A Linas, la construction d'un lavoir à la source de la Pellerine, est décidée en 1809. “On alla chercher les pierres et le pavé pour les murs et le fond du lavoir, on acheta au château de Marcoussis des dalles de grès piqué provenant de démolition, et l'on en couvrit le pourtour des murs et le quartier de la pellerine pût jouir d'un lavoir public pour douze femmes ensemble”.
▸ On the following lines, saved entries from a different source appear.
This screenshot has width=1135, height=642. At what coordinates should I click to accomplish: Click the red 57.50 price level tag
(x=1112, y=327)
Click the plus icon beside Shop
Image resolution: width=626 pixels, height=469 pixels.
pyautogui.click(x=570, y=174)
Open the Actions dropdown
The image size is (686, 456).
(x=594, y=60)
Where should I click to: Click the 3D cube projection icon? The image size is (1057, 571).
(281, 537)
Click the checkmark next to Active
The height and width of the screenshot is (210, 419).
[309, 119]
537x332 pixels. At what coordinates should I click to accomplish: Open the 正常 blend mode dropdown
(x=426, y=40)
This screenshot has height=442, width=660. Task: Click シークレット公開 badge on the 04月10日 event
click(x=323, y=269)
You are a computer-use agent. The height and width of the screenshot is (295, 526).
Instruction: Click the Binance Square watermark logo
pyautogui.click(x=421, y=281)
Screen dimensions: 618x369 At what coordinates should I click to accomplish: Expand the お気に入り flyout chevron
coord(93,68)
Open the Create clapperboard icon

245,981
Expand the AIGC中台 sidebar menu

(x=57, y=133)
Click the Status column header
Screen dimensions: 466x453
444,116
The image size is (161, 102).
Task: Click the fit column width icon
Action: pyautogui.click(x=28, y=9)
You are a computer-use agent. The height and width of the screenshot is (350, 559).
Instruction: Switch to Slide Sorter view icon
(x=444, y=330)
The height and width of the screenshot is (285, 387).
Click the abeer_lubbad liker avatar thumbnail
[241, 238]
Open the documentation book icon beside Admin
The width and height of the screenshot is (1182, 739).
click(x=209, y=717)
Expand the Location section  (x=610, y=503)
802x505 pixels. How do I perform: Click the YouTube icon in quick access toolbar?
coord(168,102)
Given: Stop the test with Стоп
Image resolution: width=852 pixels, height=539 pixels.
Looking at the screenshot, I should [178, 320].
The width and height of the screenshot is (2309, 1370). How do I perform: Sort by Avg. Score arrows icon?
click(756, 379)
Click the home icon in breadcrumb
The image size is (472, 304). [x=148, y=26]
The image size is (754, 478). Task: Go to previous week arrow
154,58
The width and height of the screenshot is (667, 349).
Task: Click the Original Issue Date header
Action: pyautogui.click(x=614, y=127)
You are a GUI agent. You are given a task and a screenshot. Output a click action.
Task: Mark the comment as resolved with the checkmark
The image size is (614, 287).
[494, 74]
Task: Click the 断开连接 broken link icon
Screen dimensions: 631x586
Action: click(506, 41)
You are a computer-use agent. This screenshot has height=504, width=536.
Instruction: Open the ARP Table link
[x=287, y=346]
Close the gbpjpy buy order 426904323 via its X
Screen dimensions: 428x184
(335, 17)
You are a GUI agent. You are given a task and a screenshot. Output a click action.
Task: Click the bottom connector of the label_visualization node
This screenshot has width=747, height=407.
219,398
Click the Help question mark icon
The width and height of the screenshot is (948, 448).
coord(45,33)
Extrait du plan napoléonien terminé en octobre 1809

La vie continue, Armand décède en 1826 et laisse une femme et des enfants. La succession vu le nombre des héritiers, pose problème : les biens de Marcoussis vont être mis aux enchères, vingt cinq lots sont créés. Tous les héritiers délaissent à Barbe Pauline Chastenet de Puységur: - une maison en construction non achevée, située sur partie de l'emplacement des bâtiments de la ferme, du surplus de ces bâtiments de tout le terrain y attenant, comprenant le surplus dudit emplacement des cours abreuvoir jardin de la ferme (pavillon à l'italienne visible en arrivant aux orphelins d'Auteuil); - de l'emplacement de l'ancien château avec une tour en ruines y existant, des cours fossés et jardins dudit château avec partie du petit parc laquelle est en marais terres labourables prés et canal, tout ce que de dessus clos en murs. - terres hors les murs avec l'ancienne avenue conduisant au château et au nouveau bâtiment le tout pour huit hectares. Sont également inclus des pièces de bois, charpentes, tuiles, carreaux, boiseries, menuiserie et autres matériaux qui se trouvent invendus dans les bâtimens et sur les lieux qui viennent d'être indiqués.

Vue des ruines vers 1830

À éclaicir: si la datation de cette vue est bonne, la chapelle n'est pas encore construite. Barbe Pauline est décédée en 1827 et sa sépulture s'y trouve vingt ans plus tard. Au premier plan, cave sous les chapelles du château. Notons également la quantité importante des gravats restants.